Exercise details:
Give back each entry verbatim.

Data provided:
»»
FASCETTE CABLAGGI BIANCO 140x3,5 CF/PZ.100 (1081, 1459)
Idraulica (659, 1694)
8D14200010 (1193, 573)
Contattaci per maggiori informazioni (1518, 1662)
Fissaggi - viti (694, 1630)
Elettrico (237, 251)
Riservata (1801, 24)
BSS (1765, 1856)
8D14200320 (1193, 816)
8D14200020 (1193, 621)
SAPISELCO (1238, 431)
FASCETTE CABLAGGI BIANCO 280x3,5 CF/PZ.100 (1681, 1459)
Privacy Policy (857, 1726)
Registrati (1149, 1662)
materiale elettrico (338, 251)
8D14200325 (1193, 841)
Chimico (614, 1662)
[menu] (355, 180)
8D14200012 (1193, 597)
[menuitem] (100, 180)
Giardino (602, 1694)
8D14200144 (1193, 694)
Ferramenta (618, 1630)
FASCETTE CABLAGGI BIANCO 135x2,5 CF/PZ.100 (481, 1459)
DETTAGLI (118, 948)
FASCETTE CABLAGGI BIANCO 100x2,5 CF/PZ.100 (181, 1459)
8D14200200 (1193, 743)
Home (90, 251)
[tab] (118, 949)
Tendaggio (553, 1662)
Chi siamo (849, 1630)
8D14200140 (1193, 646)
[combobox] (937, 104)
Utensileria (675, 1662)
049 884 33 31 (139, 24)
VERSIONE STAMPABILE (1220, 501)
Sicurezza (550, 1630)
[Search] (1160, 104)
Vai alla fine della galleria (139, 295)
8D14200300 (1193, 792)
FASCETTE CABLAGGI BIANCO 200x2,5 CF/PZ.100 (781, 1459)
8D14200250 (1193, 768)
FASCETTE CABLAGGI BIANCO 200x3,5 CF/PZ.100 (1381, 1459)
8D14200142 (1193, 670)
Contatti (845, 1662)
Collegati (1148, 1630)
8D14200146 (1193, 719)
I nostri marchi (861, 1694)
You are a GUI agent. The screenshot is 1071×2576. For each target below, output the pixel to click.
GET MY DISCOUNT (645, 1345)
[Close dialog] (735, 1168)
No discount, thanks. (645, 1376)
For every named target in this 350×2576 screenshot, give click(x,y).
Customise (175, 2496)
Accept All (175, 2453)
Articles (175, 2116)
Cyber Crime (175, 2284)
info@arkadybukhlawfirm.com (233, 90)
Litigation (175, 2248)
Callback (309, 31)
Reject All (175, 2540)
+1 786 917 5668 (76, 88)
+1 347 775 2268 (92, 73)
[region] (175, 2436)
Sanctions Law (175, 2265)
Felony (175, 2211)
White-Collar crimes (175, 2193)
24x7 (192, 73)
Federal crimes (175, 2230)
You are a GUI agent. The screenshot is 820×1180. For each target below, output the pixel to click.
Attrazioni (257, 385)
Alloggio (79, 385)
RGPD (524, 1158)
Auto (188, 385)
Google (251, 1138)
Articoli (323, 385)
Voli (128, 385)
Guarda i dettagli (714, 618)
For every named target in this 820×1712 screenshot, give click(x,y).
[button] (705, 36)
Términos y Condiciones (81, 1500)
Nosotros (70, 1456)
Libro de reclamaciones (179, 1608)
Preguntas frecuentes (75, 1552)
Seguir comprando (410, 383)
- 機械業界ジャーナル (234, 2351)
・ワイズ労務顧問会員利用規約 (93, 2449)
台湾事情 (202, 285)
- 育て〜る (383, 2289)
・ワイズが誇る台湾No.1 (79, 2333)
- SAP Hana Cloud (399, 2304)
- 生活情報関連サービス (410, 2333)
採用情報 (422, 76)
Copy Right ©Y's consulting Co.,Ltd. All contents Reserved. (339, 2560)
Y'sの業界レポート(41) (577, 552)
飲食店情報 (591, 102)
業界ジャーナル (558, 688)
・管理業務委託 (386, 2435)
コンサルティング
««
Finished task:
FASCETTE CABLAGGI BIANCO 140x3,5 CF/PZ.100 (1081, 1459)
Idraulica (659, 1694)
8D14200010 (1193, 573)
Contattaci per maggiori informazioni (1518, 1662)
Fissaggi - viti (694, 1630)
Elettrico (237, 251)
Riservata (1801, 24)
BSS (1765, 1856)
8D14200320 (1193, 816)
8D14200020 (1193, 621)
SAPISELCO (1238, 431)
FASCETTE CABLAGGI BIANCO 280x3,5 CF/PZ.100 (1681, 1459)
Privacy Policy (857, 1726)
Registrati (1149, 1662)
materiale elettrico (338, 251)
8D14200325 (1193, 841)
Chimico (614, 1662)
[menu] (355, 180)
8D14200012 (1193, 597)
[menuitem] (100, 180)
Giardino (602, 1694)
8D14200144 (1193, 694)
Ferramenta (618, 1630)
FASCETTE CABLAGGI BIANCO 135x2,5 CF/PZ.100 (481, 1459)
DETTAGLI (118, 948)
FASCETTE CABLAGGI BIANCO 100x2,5 CF/PZ.100 (181, 1459)
8D14200200 (1193, 743)
Home (90, 251)
[tab] (118, 949)
Tendaggio (553, 1662)
Chi siamo (849, 1630)
8D14200140 (1193, 646)
[combobox] (937, 104)
Utensileria (675, 1662)
049 884 33 31 (139, 24)
VERSIONE STAMPABILE (1220, 501)
Sicurezza (550, 1630)
[Search] (1160, 104)
Vai alla fine della galleria (139, 295)
8D14200300 (1193, 792)
FASCETTE CABLAGGI BIANCO 200x2,5 CF/PZ.100 (781, 1459)
8D14200250 (1193, 768)
FASCETTE CABLAGGI BIANCO 200x3,5 CF/PZ.100 (1381, 1459)
8D14200142 (1193, 670)
Contatti (845, 1662)
Collegati (1148, 1630)
8D14200146 (1193, 719)
I nostri marchi (861, 1694)
You are a GUI agent. The screenshot is 1071×2576. For each target below, output the pixel to click.
GET MY DISCOUNT (645, 1345)
[Close dialog] (735, 1168)
No discount, thanks. (645, 1376)
For every named target in this 350×2576 screenshot, give click(x,y).
Customise (175, 2496)
Accept All (175, 2453)
Articles (175, 2116)
Cyber Crime (175, 2284)
info@arkadybukhlawfirm.com (233, 90)
Litigation (175, 2248)
Callback (309, 31)
Reject All (175, 2540)
+1 786 917 5668 (76, 88)
+1 347 775 2268 (92, 73)
[region] (175, 2436)
Sanctions Law (175, 2265)
Felony (175, 2211)
White-Collar crimes (175, 2193)
24x7 (192, 73)
Federal crimes (175, 2230)
You are a GUI agent. The screenshot is 820×1180. For each target below, output the pixel to click.
Attrazioni (257, 385)
Alloggio (79, 385)
RGPD (524, 1158)
Auto (188, 385)
Google (251, 1138)
Articoli (323, 385)
Voli (128, 385)
Guarda i dettagli (714, 618)
For every named target in this 820×1712 screenshot, give click(x,y).
[button] (705, 36)
Términos y Condiciones (81, 1500)
Nosotros (70, 1456)
Libro de reclamaciones (179, 1608)
Preguntas frecuentes (75, 1552)
Seguir comprando (410, 383)
- 機械業界ジャーナル (234, 2351)
・ワイズ労務顧問会員利用規約 (93, 2449)
台湾事情 (202, 285)
- 育て〜る (383, 2289)
・ワイズが誇る台湾No.1 (79, 2333)
- SAP Hana Cloud (399, 2304)
- 生活情報関連サービス (410, 2333)
採用情報 (422, 76)
Copy Right ©Y's consulting Co.,Ltd. All contents Reserved. (339, 2560)
Y'sの業界レポート(41) (577, 552)
飲食店情報 (591, 102)
業界ジャーナル (558, 688)
・管理業務委託 (386, 2435)
コンサルティング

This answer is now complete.